Prior to its January 27 announcement that it had taken over the mineral-rich Goma region, the grouping had reignited its ‘fight’ in 2022, taking control of North Kivu, where Rubaya, a coltan mining town is situated

According to the UN, M23 makes US$800 000 per year in taxes on sales of the mineral.

Last month, the group captured the towns of Katale, Masisi, Minova and Sake before getting into Goma, with its leaders openly declaring that they are eyeing the DRC’s capital city, Kinshasa.

It is, of course, not difficult to unveil the ever intrusive hand of Western countries who have been accused of funding M23 to loot the vast mineral resources in the eastern DRC.

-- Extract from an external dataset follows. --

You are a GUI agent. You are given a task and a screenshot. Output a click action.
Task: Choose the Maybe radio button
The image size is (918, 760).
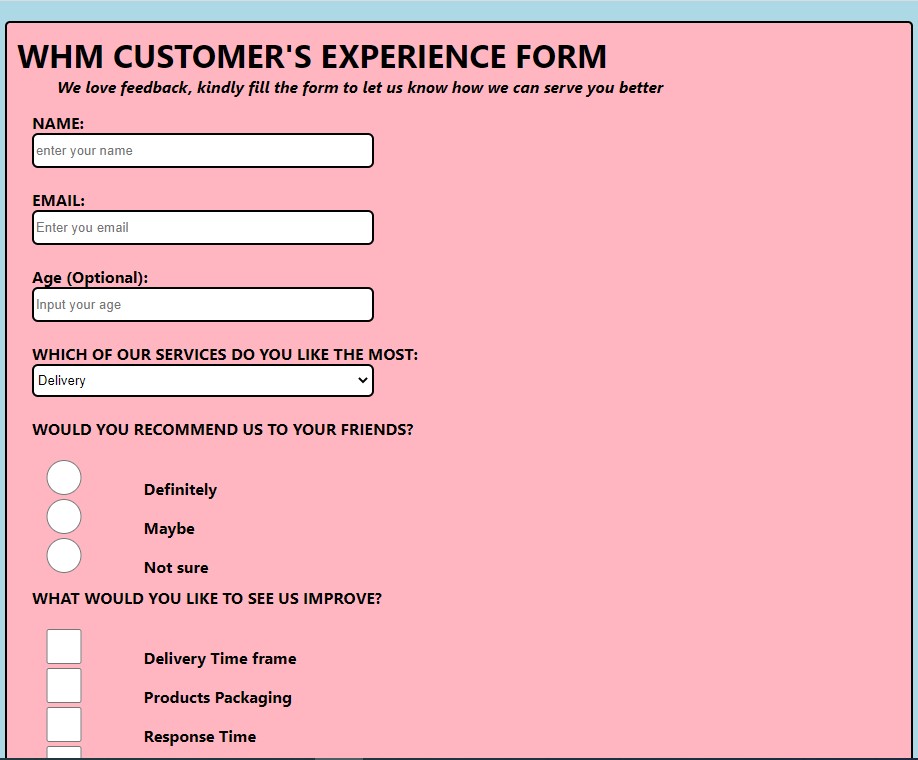click(64, 517)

With the UK and the US having been implicated in fuelling the agonising conflict in the DRC, it is not difficult to understand why their role in the latest violence that has displaced more than 400 000 people this year alone.

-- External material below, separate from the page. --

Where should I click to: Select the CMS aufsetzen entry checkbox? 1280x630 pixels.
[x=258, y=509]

“Without US and UK guns, funds and impunity, Paul Kagame (neighbouring Rwanda president who has been accused of funding M23 rebels) could not have continued to aid violence in the DRC to the extent he has done since 1998, resulting in more than 5,4 million Congolese deaths in the first 10 years,” reads part of a February 14 2024 report by The Guardian titled ‘It’s time to ask why the US and UK fund while atrocities mount up in DRC’.

“British and North American taxpayers are funding violence in DRC — and I cannot help but wonder what exactly the policymakers are getting in return for enabling all this suffering?”

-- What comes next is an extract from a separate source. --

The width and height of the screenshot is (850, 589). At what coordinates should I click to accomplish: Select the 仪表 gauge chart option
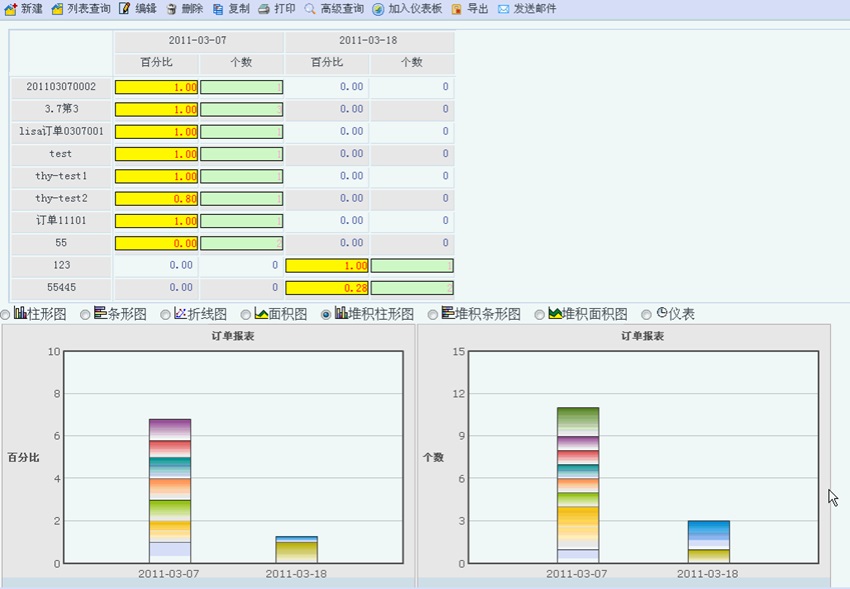click(x=647, y=315)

But these troubles for the long-suffering Congolese have not gone unnoticed with SADC and the EAC, of which the DRC is a member, declaring over the weekend that they would be dealing with the matter once and for all.

At their historic meeting in Dar es Salaam recently, SADC and EAC leaders, in a rare exhibition of solidarity, demonstrated that it is only through unity that people of the DRC will finally be freed from their painful woes.

There they were, in Tanzania, the focal point of many African countries’ struggle for independence, speaking with the same voice and unity of purpose and making bold declarations to finally end the misery of the Congolese people.

SADC Chairperson, President Emmerson Mnangagwa, duly led from the front, reminding the gathering that only African solidarity would bring peace to the DRC.

“The unity, solidarity and unbreakable bonds of the peoples of the continent must stand the test of such trying times,” he said.

“We must remain as solidly united as we were during the struggle for the complete emancipation and independence of Africa from colonialism.

“We, thus, have a duty and collective responsibility to comprehensively, frankly tackle and address the various challenges that are impeding the realisation of peace and security for the people of eastern DRC.

“Drawing from our rich African values and heritage and further emboldened by the spirit and letter of the United Nations Charter, the Constitutive Act of the African Union, as well as the treaties of both SADC and the EAC, let us seize this opportunity to ensure convergence and a coordinated response which is mutually reinforcing towards one common objective.”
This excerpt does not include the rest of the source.